REGGIO CALABRIA – Fu uccisa e data in pasto ai maiali, o secondo un’altra ipotesi fatta a pezzi con un trattore per far sparire ogni traccia del suo corpo. Parola del pentito Antonio Cossidente: è stata questa la tragica fine di Maria Chindamo, imprenditrice di Laureana di Borrello, in provincia di Reggio Calabria. Ufficialmente è scomparsa da tre anni, ma la famiglia era convinta già da tempo del tragico epilogo che purtroppo si è rivelato reale solo oggi.
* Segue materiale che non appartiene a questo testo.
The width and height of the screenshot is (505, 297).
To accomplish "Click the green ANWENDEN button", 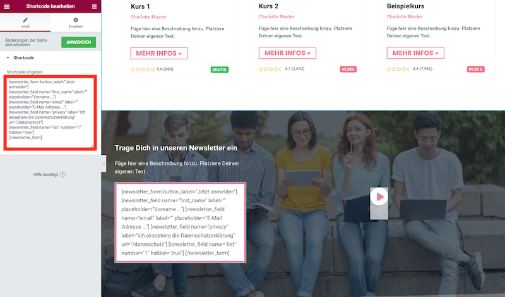I will [78, 42].
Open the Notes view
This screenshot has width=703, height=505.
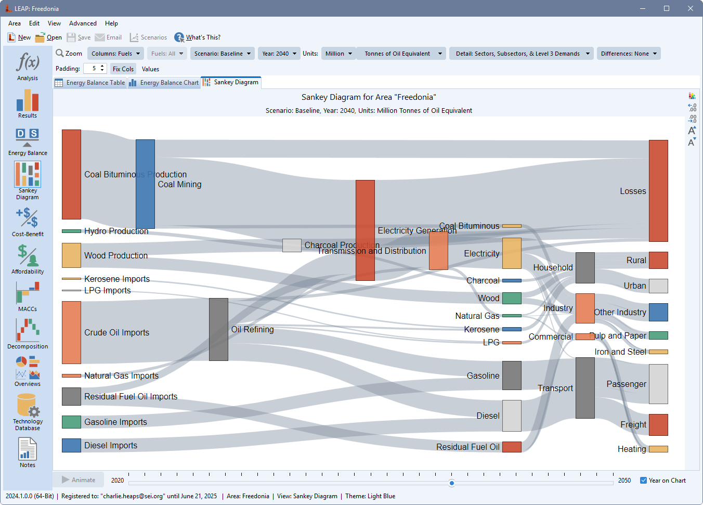(28, 452)
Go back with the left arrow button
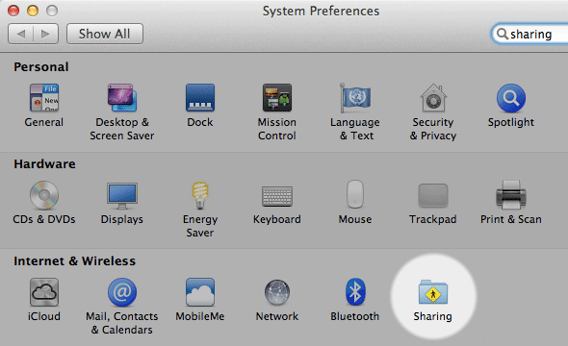Screen dimensions: 568x346 (x=20, y=34)
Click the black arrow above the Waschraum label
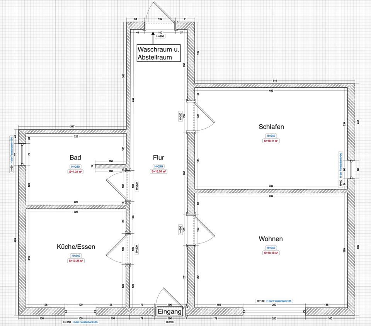 pos(153,38)
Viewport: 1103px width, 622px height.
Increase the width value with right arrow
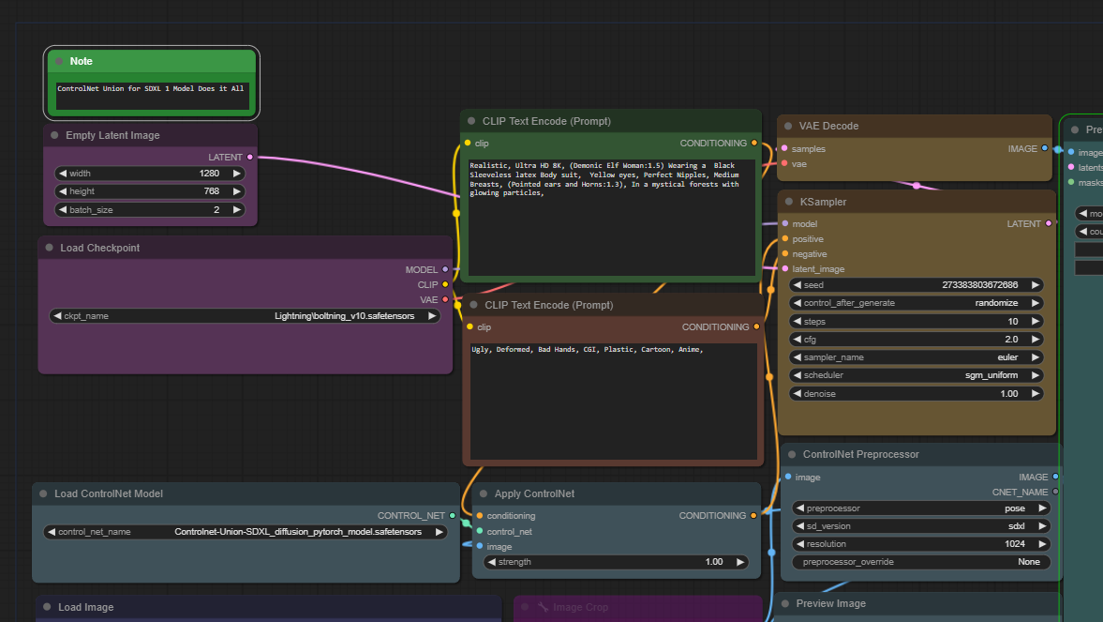(x=237, y=174)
A condannarla, secondo Cossidente, sarebbe stato Salvatore Ascone detto “U pinnularu”, narcotrafficante nell’orbita del clan Mancuso e vicino di casa di Chindamo, qualche anno fa arrestato per aver manomesso il sistema di videosorveglianza nella proprietà della donna proprio la sera precedente alla sua sparizione. Ascone aveva da tempo messo gli occhi sui terreni di maria, ma quest’ultima non aveva mai avuto l’intenzione di cederglieli, pagando poi quel rifiuto con la vita.

“lo minacciavano sulla bambina dicendogli che doveva ritrattare altrimenti non gliela avrebbero più fatta vedere. Ricordo che io gli preparavo il caffè, fumava come un turco perché lui non voleva collaborare più. […] Mancuso mi disse che per la scomparsa della donna, avvenuta qualche anno fa, c’era di mezzo questo Pinnolaro che voleva acquistare i terreni della donna, in quanto erano confinanti con le terre di sua proprietà”, afferma Cossidente.

“Emanuele – si legge nei verbali di interrogatorio di Cossidente – mi ha detto che in virtù di questo l’ha fatta scomparire lui, ben sapendo che se le fosse successo qualcosa, la responsabilità sarebbe certamente ricaduta sulla famiglia del marito della donna, poiché l’uomo dopo che si erano lasciati, si era suicidato. L’obiettivo era entrare in possesso di quei terreni. Mi disse che la donna venne fatta macinare con un trattore o data in pasto ai maiali”; sono stati questi alcuni degli spezzoni della confessione del pentito riportato da La Repubblica.